§ **MATERIAL SHOWN**:

————————

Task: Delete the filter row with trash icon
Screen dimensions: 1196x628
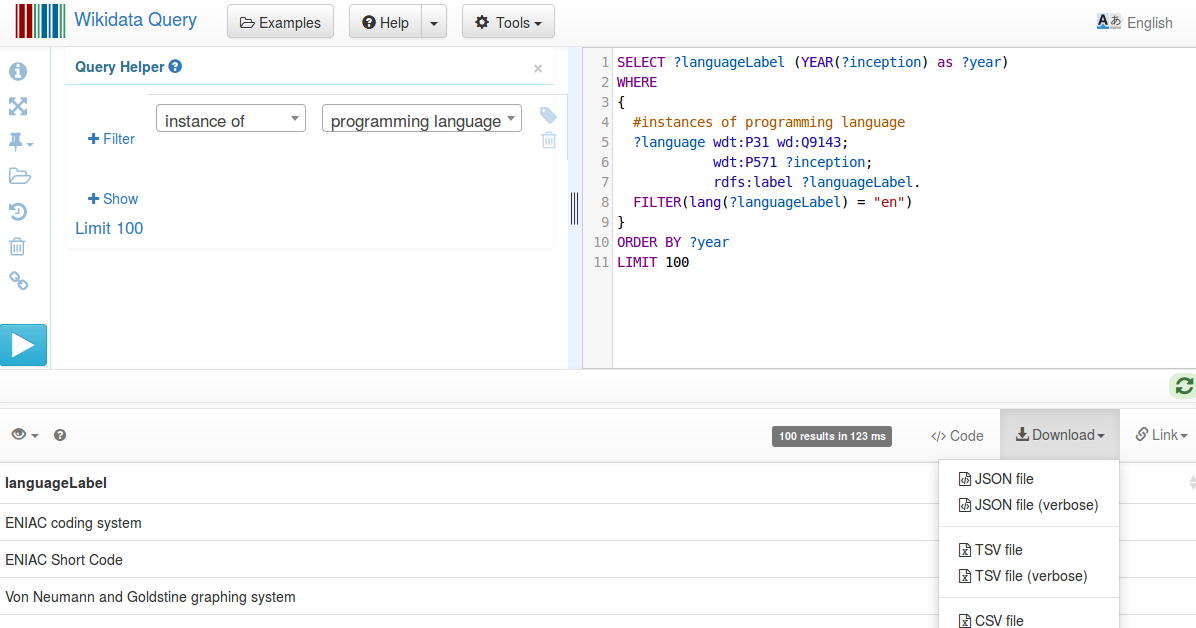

————————

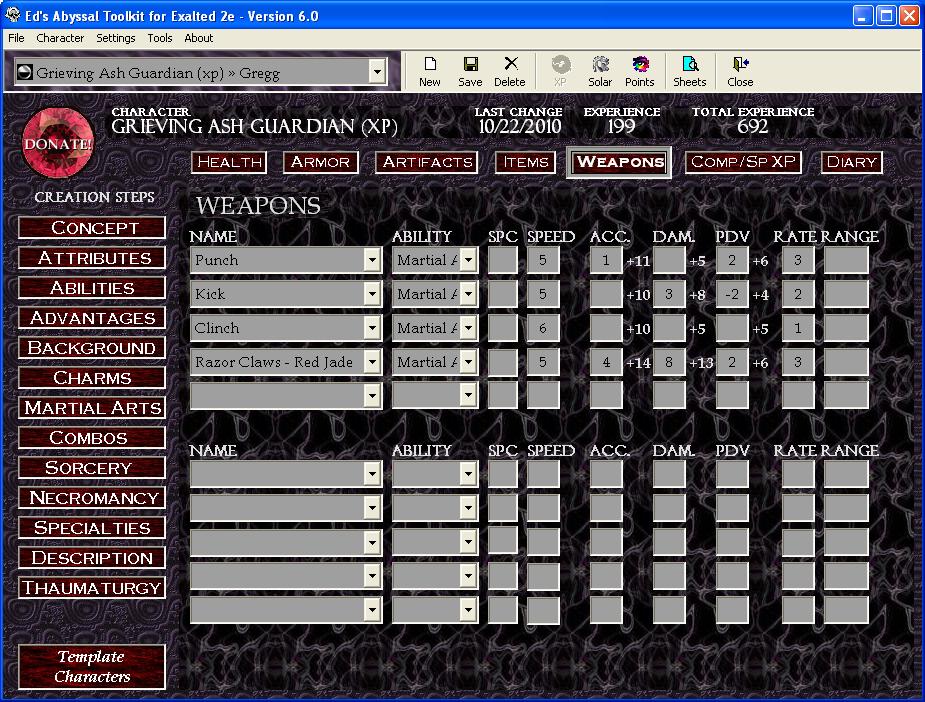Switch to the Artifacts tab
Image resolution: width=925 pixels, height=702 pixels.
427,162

————————

§ **WHAT THE TASK ASKS**: Exactly the lines above from the one with "Task: Delete the filter row with trash icon" to the one with "Screen dimensions: 1196x628", both included, are to be quoted; leave the rest out.

§ **SOLUTION**:
Task: Delete the filter row with trash icon
Screen dimensions: 1196x628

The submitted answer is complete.